La réforme du 5 septembre 2018, à bien des égards, s’est fixé pour objectif de parachever les évolutions lancées par celle de 2014, en allant jusqu’au bout de sa logique. C’est particulièrement le cas pour le CPF et le CEP. La désintermédiation du CPF devrait en faire véritablement un outil de financement à la main des salariés. De même, la mise en place d’un financement et d’opérateurs dédiés au CEP devrait, en principe, permettre de déployer véritablement cette mission au plus près des actifs.
« Toute personne peut bénéficier tout au long de sa vie professionnelle d’un conseil en évolution professionnelle, dont l’objectif est de favoriser l’évolution et la sécurisation de son parcours professionnel. » Ainsi l’article L. 6111-6 du Code du travail définit-il le CEP depuis sa création en 2014. Il s’agit, en somme, d’un service d’orientation pour adultes, dont le contenu est défini par un cahier des charges, initialement défini pas un arrêté du 16 juillet 2014.
Un arrêté du 29 mars 2019 a fixé un nouveau cahier des charges, qui s’appliquera à partir de 2020. La nouvelle version simplifie la définition du service, initialement défini en trois étapes : accueil, construction d’un projet personnalisé, mise en œuvre du projet. Les deux derniers niveaux ont été fusionnés, et on ne parle plus désormais que de deux phases :
Le contenu reste le même.
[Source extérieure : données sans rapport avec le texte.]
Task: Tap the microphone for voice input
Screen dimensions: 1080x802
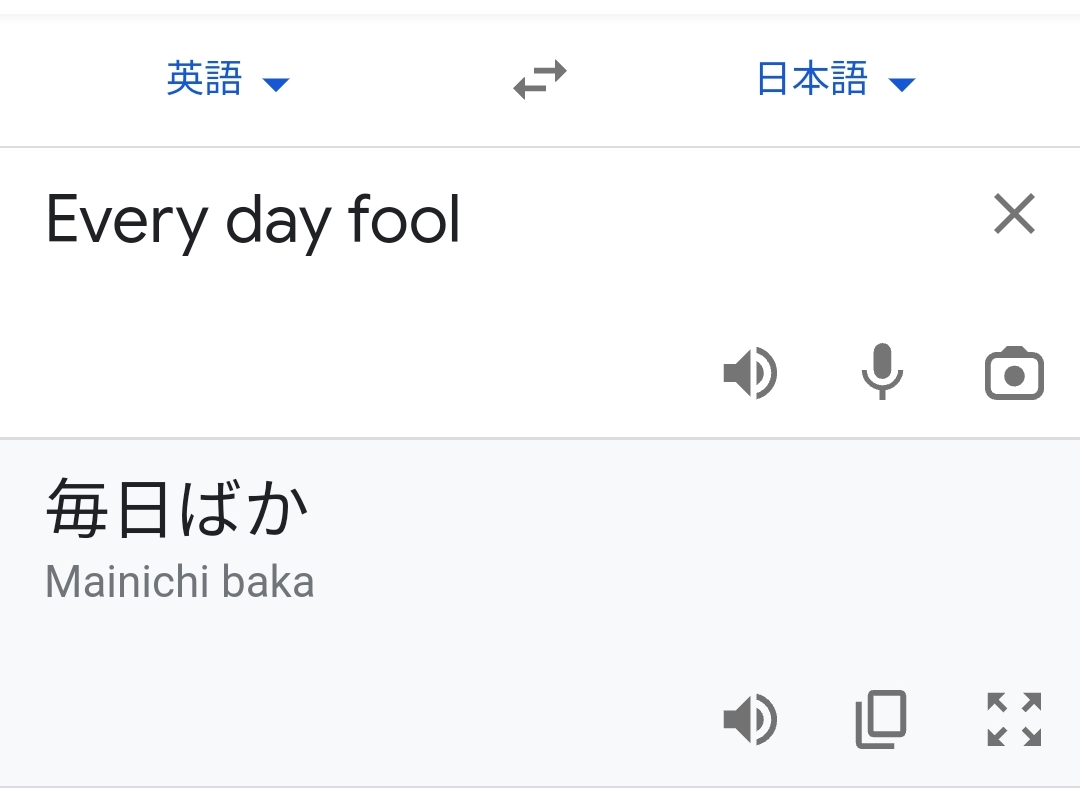Action: (882, 372)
A noter que ces deux étapes ne sont pas obligatoires : si le bénéficiaire a déjà un projet, il peut passer directement à l’étape d’accompagnement.
Cette prestation gratuite, accessible en principe à tous, a été confiée en 2014 à 5 acteurs :
La réforme de 2018 conserve les 4 premiers réseaux pour assurer le CEP en direction de leurs publics cibles respectifs. Mais les opérateurs généralistes changent : il n’y en aura désormais plus qu’un par région, choisi par appel d’offre public. On aurait pu penser qu’une fois de plus, la continuité prenait le masque du changement : les mêmes acteurs allaient revenir et assumer les mêmes fonctions que par le passé. Il n’en est rien : les 15 opérateurs choisis ne font pas partie des acteurs historiques du CEP. Et les Fongecif n’étaient pas autorisés à concourir à l’appel d’offre. Une décision qui en a surpris plus d’un : les Fongecif faisaient en effet partie des opérateurs les plus actifs et, semble-t-il, les plus efficaces du CEP. Ils avaient développé une offre spécifique et s’étaient professionnalisés sur le sujet.
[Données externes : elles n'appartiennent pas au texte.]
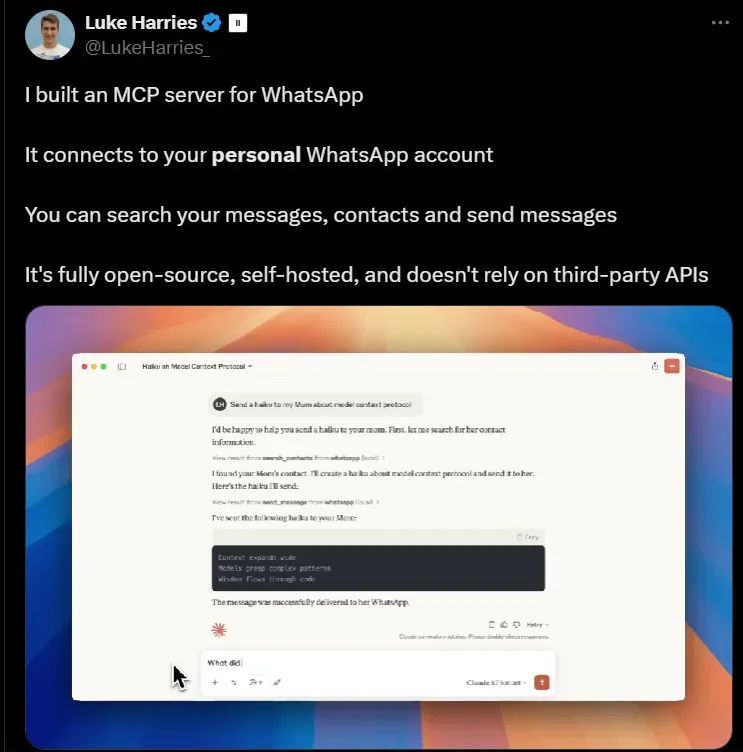This screenshot has width=743, height=752.
Task: Click the thumbs down feedback icon
Action: click(517, 624)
Le résultat de l’appel d’offre ouvre une nouvelle période pour le conseil en évolution professionnelle. Il y a sans doute une vraie cohérence à confier le CEP à des acteurs spécialisés dans le bilan de compétences : si les deux prestations ne se recouvrent pas, elles se complètent indubitablement. Mais ne peut-on pas craindre que les opérateurs soient tentés de vendre trop systématiquement aux bénéficiaires de ce service gratuit les prestations payantes du bilan de compétences ? Le fait que le CEP sera financé par France Compétences limitera peut-être cette dérive possible. Il reste à voir comment se passera la délivrance d’un service d’intérêt général par des acteurs concurrentiels – fussent-ils associatifs – placés en situation de monopole sur un territoire.